In most of these countries the national economies are dependent on either fossil fuels and mineral wealth (Ecuador and Venezuela) or agricultural products and other low-tech industries. At one point Venezuela had had a diversified industrial economy but Chávez caused a meltdown of the private industrial sector and by the time of his death in 2013 it had morphed into a petrostate.

  • Illiberal treatment of opposition activists and journalists by Chávez, his successor Nicolás Maduro, Ortega and their allies has led to social unrest and friction among erstwhile supporters of their progressive policies.
  • The economic wealth redistribution policies of the members, especially in Venezuela, triggered massive capital flight and departures of first the rich citizens and then middle class professionals.
  • In order to finance their increasingly quixotic capital projects as well as the social welfare systems that satisfy their poorer voters, ALBA bloc members enter into agreements with allies that eventually become skewed to benefit the foreign investors. This includes China's loaning of $50 billion over ten years to Venezuela that have not been loaned back, as well as Nicaragua's now struggling project to create an alternative to the Panama Canal across the southern part of the country.
  • The canal project was in particular the beginning of souring the good will on a local and grassroots level for the Ortega government. This was not just among his traditional opposition but even progressives like Nicaraguan human rights activist Bianca Jagger, the wife of the Rolling Stones lead singer and a key campaigner against US intervention in Central America in the 1980s. Indigenous and peasant activists would no longer believe his pretenses of being their representative while planning to dig up their lands and transform them into a canal.

Ticking time bomb

Similar to canal, the latest fight over social security benefits, pensions, and taxes has done nothing but sustain the impression that Ortega is no longer representing the interests of Nicaragua's large rural poor (campesinos) and indigenous populations indigenous and Creole societies. Nor is he popular among the urban youth and the university students, but rather he appears to be intent on consolidating the power that he has aggregated since 2007 that was once devolved away from the presidency under Chamorro.

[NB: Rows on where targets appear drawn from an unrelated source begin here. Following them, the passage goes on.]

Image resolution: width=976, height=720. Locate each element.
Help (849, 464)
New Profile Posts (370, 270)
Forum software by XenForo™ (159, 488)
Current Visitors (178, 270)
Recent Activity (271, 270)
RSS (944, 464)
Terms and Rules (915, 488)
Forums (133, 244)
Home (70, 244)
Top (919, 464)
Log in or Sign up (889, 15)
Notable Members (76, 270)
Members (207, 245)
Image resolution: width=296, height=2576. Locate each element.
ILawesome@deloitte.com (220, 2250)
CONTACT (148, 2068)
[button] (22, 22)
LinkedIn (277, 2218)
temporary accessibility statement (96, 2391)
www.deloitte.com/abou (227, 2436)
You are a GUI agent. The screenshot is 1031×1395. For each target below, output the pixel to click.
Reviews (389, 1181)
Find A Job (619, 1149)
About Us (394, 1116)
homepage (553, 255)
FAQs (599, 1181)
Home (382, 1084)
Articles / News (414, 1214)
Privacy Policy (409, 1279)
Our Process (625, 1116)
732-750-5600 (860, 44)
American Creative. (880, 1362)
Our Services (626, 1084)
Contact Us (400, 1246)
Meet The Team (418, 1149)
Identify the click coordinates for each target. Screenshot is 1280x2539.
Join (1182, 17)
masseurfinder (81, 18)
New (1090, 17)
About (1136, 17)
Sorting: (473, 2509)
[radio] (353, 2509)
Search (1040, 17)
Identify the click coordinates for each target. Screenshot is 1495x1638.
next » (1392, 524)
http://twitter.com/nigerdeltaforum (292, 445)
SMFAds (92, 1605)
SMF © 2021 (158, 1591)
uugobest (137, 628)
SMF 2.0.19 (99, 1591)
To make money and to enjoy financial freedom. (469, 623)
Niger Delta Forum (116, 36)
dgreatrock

Amid a public call for peace by Pope Francis, Ortega has conceded to demands that the increased taxes and decreased benefits be cancelled. The death toll of the recent riots is at 34 people, but thanks to the intercession of several local Catholic clergymen it is possible that the riots will subside for the time being. But the crisis will also continue to go unresolved as Ortega has long lost the confidence of COSEP, the nation's largest trade union and is now dealing with the scars of a bloody street battle with youth and university students. INSS, the social security agency of the small nation, is likely to go bankrupt in the next two years.

Given the major upheaval caused by this change in a small Central American nation to social security, here in the United States perhaps we should start a more sober and free discussion concerning how to deal with our own insolvent Social Security system.